Copy the lines of the entries exactly, from the opening one to the one holding "The image size is (1000, 1019).", and leave out everything after.

======== TASK INPUT

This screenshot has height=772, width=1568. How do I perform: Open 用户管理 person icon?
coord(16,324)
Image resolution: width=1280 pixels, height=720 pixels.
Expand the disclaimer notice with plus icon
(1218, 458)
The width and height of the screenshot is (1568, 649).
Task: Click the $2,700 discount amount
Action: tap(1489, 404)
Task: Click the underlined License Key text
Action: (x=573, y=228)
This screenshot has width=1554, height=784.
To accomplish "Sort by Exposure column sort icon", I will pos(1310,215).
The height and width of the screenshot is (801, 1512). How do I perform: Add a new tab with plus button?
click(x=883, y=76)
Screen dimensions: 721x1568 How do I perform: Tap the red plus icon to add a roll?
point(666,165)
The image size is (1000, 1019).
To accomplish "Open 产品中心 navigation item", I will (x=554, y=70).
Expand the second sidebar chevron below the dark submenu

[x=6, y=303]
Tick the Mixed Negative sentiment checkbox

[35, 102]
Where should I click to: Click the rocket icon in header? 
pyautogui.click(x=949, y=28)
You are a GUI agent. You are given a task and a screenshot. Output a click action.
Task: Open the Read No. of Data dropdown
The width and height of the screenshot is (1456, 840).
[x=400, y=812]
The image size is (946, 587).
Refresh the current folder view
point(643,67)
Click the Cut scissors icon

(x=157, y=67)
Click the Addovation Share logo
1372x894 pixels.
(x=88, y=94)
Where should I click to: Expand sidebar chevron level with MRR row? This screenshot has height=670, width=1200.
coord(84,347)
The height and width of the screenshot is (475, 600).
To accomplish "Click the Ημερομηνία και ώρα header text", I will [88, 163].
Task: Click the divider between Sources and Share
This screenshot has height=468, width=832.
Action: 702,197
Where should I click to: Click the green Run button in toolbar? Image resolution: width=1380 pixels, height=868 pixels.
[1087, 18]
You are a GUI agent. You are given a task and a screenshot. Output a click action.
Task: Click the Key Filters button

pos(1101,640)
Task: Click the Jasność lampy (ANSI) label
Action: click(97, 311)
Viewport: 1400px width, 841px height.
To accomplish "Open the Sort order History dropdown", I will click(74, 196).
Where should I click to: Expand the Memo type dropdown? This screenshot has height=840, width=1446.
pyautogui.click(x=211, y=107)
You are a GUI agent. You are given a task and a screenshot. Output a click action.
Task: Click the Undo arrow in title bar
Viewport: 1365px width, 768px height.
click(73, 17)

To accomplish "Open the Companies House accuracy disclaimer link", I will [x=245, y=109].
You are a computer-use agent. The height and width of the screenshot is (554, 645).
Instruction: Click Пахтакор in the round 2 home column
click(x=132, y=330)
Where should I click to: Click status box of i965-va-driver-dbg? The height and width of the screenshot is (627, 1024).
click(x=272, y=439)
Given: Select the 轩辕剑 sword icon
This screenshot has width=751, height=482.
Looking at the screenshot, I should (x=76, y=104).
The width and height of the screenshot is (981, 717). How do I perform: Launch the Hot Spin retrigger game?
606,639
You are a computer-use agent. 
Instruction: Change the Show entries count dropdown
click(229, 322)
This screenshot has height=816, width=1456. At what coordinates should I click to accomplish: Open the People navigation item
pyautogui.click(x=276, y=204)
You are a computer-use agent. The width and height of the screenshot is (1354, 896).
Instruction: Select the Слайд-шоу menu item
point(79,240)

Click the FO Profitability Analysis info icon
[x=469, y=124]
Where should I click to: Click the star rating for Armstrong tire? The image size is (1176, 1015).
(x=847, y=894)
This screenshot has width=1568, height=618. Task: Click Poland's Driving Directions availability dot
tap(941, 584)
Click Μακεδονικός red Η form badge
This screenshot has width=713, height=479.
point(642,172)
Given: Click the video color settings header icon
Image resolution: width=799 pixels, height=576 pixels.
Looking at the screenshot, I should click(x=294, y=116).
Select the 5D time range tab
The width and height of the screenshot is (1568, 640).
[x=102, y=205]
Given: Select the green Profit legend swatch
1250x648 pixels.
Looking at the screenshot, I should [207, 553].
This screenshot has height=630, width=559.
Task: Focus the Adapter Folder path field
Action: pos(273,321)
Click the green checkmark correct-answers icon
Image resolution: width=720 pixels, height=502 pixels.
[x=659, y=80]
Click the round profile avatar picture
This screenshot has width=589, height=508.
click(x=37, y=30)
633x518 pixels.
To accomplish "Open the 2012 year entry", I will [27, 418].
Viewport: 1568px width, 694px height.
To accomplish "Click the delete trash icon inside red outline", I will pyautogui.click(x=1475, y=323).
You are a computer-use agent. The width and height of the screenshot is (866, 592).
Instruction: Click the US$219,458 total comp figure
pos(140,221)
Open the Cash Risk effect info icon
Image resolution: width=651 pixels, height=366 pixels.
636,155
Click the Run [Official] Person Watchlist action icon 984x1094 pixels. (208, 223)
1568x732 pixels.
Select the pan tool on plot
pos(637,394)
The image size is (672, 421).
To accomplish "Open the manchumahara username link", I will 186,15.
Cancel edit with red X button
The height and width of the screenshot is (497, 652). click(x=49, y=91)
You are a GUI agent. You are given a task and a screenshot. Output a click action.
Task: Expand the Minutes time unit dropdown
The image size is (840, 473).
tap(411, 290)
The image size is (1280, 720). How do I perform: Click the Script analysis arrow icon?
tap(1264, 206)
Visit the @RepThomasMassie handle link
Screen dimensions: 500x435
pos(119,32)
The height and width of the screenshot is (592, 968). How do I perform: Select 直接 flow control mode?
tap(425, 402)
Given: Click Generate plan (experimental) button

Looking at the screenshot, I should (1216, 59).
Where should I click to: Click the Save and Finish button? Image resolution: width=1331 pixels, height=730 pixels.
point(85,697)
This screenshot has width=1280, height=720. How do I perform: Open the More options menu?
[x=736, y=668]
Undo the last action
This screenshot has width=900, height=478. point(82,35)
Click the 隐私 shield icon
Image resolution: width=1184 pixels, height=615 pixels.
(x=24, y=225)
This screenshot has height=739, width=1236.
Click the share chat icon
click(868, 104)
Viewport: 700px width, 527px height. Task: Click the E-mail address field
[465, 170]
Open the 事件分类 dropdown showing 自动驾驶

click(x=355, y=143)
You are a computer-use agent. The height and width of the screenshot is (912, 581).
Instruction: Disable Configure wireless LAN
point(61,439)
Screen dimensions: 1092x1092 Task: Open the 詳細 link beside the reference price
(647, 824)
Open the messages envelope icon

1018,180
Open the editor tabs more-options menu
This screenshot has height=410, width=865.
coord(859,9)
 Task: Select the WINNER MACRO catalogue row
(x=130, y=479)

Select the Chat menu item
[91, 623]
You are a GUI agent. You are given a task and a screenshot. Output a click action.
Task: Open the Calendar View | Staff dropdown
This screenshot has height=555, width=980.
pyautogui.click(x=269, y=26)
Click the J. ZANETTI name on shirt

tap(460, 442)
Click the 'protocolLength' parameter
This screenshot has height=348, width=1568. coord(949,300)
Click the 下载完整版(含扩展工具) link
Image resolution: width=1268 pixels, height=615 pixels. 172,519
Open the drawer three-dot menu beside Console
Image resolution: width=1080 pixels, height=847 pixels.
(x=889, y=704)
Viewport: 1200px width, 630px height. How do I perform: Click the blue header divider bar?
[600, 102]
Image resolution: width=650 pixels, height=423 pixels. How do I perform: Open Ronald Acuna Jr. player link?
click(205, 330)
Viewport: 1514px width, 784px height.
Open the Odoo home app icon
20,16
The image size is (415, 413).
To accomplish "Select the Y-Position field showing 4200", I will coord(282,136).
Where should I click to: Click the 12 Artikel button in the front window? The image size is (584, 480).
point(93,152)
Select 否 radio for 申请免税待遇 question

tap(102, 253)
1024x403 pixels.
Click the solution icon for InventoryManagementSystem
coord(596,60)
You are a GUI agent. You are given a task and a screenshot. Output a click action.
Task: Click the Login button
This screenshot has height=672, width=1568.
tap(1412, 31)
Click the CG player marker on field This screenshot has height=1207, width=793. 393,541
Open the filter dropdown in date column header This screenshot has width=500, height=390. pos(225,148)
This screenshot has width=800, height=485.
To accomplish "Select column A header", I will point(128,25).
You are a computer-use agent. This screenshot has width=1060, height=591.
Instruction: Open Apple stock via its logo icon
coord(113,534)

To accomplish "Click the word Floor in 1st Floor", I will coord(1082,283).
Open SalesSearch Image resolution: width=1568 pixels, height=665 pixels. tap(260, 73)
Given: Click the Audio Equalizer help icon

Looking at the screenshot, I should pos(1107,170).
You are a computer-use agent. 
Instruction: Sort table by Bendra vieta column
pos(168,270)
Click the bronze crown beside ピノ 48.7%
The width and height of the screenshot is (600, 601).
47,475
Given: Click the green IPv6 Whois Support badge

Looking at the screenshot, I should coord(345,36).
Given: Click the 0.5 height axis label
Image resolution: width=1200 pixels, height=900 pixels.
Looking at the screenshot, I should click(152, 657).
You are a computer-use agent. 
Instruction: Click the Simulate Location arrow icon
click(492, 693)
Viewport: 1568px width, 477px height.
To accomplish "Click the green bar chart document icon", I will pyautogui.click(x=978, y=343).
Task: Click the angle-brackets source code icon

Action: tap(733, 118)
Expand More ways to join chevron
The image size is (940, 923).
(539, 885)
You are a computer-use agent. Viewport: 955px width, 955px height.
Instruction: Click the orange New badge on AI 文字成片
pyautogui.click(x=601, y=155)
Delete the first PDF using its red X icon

================

■ RESULT OF THE TASK ■
This screenshot has height=772, width=1568. How do I perform: Open 用户管理 person icon?
coord(16,324)
Image resolution: width=1280 pixels, height=720 pixels.
Expand the disclaimer notice with plus icon
(1218, 458)
The width and height of the screenshot is (1568, 649).
Task: Click the $2,700 discount amount
Action: tap(1489, 404)
Task: Click the underlined License Key text
Action: (x=573, y=228)
This screenshot has width=1554, height=784.
To accomplish "Sort by Exposure column sort icon", I will pos(1310,215).
The height and width of the screenshot is (801, 1512). How do I perform: Add a new tab with plus button?
click(x=883, y=76)
Screen dimensions: 721x1568 How do I perform: Tap the red plus icon to add a roll?
point(666,165)
The image size is (1000, 1019).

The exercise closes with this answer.